Aging Well

What does it require to help Mom die at home?

While 70 percent of us want to die at home, only 30 percent do. Why the discrepancy? In many cases, though not all, we're afraid we can't manage it wisely. Information can be an antidote for fear.

Posted Updated
Dying at home
By
Liisa Ogburn

While 70 percent of us want to die at home, only 30 percent do.

Why the discrepancy? While there are many reasons, one big one—in my experience—is that because dying at home is unfamiliar, it is also daunting. It is true that we can feel quickly over our head if there is a medical need we feel we can’t manage. Pain is the big one. We don’t want a loved one to be in pain and certainly there are cases in which a death is better managed in or within the close vicinity of a physician or nurse.

However, there are also plenty of cases that, if a loved one is at home and under the management of a good hospice program, we can abide by their wish for a home death. But we should go into that death knowing what hospice provides and what the family will need to provide.

Hospice provides a team including a nurse, a certified nurse assistant (CNA), a social worker and a chaplain. They also provide medications, a hospital bed, a bedside toilet, a wheelchair—most covered by Medicare, and a 24/7 hotline, should any urgent needs arise. Unless death is imminent, the nurse typically visits weekly, the CNA comes twice/week for about one hour to bathe the patient, the social worker comes in weekly to support both the patient and their extended family, and the chaplain visits as needed. In other words, aside from about five hours a week of visits from professionals, the family carries the task of taking care of the physical, emotional and sometimes spiritual needs of their loved one.

Must someone be bedside 24/7? It really depends on the patient. Many are in and out of a sleep state, possibly needing a sip of water or someone to dampen their lips and mouth with a swab. Some may need scheduled medication to address pain or (very commonly) anxiety, before it arises. Adult diapers and bedding may need to be changed. Or someone may become agitated and simply need to feel the presence of a warm hand or voice. Also, there may be “unfinished business,” or words the patient wants to communicate to their family. Sometimes it is only as we are dying that our defenses drop and we can speak in ways we have not allowed ourselves before.

Writing about this makes me think of being pregnant with my first child and the many times I read and reread the section of the book “What to expect when you are expecting,” on signs that you are in labor. I remember calling the hospital twice before going in with my first, to speak with a labor and delivery nurse. If your loved one is enrolled in a good hospice program, you will have a similar safety net.

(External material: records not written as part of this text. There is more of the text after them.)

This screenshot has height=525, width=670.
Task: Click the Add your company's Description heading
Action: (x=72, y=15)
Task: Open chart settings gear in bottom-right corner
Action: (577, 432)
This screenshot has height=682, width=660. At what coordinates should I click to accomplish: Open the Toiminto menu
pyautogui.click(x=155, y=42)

The nurse and social worker will provide you a lot of information about what to expect as your loved one approaches death and then you can call them 24/7, if needed.

I recommend every family read the book, “The Art of Dying Well,” which I wrote about recently here.

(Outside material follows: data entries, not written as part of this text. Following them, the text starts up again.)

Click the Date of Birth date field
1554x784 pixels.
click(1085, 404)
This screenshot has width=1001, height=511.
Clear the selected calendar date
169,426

Finally, as someone can be “on hospice” for days, weeks, or even months, the main caregiver will undoubtedly need help. This is a sacred opportunity for extended family and friends to step in and I encourage you to do so.

Many people I’ve known who have have said it has been an important lesson in not only teaching them about living, but also defusing fears about dying. It was a lesson I relearned firsthand recently when taking a night shift at the bedside of a beloved great aunt.

These are the moments that can be a doorway into what is meaningful, rich and important in life: caring for one another, in sickness and in health.